** Begin **

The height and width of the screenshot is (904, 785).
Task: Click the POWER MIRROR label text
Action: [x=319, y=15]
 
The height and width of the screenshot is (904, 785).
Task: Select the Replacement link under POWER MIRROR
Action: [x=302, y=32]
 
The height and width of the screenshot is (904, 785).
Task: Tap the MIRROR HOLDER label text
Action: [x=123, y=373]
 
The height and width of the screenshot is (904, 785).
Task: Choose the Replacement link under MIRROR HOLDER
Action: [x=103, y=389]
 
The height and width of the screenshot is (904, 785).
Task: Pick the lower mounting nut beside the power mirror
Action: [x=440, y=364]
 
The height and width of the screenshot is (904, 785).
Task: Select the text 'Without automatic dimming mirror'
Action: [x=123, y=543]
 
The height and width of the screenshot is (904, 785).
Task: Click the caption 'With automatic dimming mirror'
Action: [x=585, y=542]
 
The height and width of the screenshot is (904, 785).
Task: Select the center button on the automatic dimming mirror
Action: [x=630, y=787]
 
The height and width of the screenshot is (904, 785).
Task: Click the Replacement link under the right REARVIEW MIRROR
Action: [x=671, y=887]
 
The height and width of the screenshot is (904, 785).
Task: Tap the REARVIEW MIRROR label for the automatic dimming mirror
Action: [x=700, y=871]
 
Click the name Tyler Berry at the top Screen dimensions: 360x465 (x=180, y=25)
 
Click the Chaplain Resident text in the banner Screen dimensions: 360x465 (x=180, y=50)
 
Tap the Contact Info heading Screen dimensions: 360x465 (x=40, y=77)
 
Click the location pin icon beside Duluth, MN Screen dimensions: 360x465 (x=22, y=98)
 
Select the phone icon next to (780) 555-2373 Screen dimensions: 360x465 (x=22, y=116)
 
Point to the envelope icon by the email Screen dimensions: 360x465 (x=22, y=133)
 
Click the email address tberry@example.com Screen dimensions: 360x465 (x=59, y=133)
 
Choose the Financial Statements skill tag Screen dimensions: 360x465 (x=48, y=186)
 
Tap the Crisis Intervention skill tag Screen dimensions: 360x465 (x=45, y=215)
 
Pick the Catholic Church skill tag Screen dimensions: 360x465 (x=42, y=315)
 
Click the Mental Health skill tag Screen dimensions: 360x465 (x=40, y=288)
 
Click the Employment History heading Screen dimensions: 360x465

** End **

Instructions to follow =>
Return all of the lines above word for word, without changing anything.

Result for this task =>
The height and width of the screenshot is (904, 785).
Task: Click the POWER MIRROR label text
Action: [x=319, y=15]
 
The height and width of the screenshot is (904, 785).
Task: Select the Replacement link under POWER MIRROR
Action: [x=302, y=32]
 
The height and width of the screenshot is (904, 785).
Task: Tap the MIRROR HOLDER label text
Action: [x=123, y=373]
 
The height and width of the screenshot is (904, 785).
Task: Choose the Replacement link under MIRROR HOLDER
Action: [x=103, y=389]
 
The height and width of the screenshot is (904, 785).
Task: Pick the lower mounting nut beside the power mirror
Action: [x=440, y=364]
 
The height and width of the screenshot is (904, 785).
Task: Select the text 'Without automatic dimming mirror'
Action: [x=123, y=543]
 
The height and width of the screenshot is (904, 785).
Task: Click the caption 'With automatic dimming mirror'
Action: [x=585, y=542]
 
The height and width of the screenshot is (904, 785).
Task: Select the center button on the automatic dimming mirror
Action: [x=630, y=787]
 
The height and width of the screenshot is (904, 785).
Task: Click the Replacement link under the right REARVIEW MIRROR
Action: [x=671, y=887]
 
The height and width of the screenshot is (904, 785).
Task: Tap the REARVIEW MIRROR label for the automatic dimming mirror
Action: [x=700, y=871]
 
Click the name Tyler Berry at the top Screen dimensions: 360x465 (x=180, y=25)
 
Click the Chaplain Resident text in the banner Screen dimensions: 360x465 (x=180, y=50)
 
Tap the Contact Info heading Screen dimensions: 360x465 (x=40, y=77)
 
Click the location pin icon beside Duluth, MN Screen dimensions: 360x465 (x=22, y=98)
 
Select the phone icon next to (780) 555-2373 Screen dimensions: 360x465 (x=22, y=116)
 
Point to the envelope icon by the email Screen dimensions: 360x465 (x=22, y=133)
 
Click the email address tberry@example.com Screen dimensions: 360x465 (x=59, y=133)
 
Choose the Financial Statements skill tag Screen dimensions: 360x465 (x=48, y=186)
 
Tap the Crisis Intervention skill tag Screen dimensions: 360x465 (x=45, y=215)
 
Pick the Catholic Church skill tag Screen dimensions: 360x465 (x=42, y=315)
 
Click the Mental Health skill tag Screen dimensions: 360x465 (x=40, y=288)
 
Click the Employment History heading Screen dimensions: 360x465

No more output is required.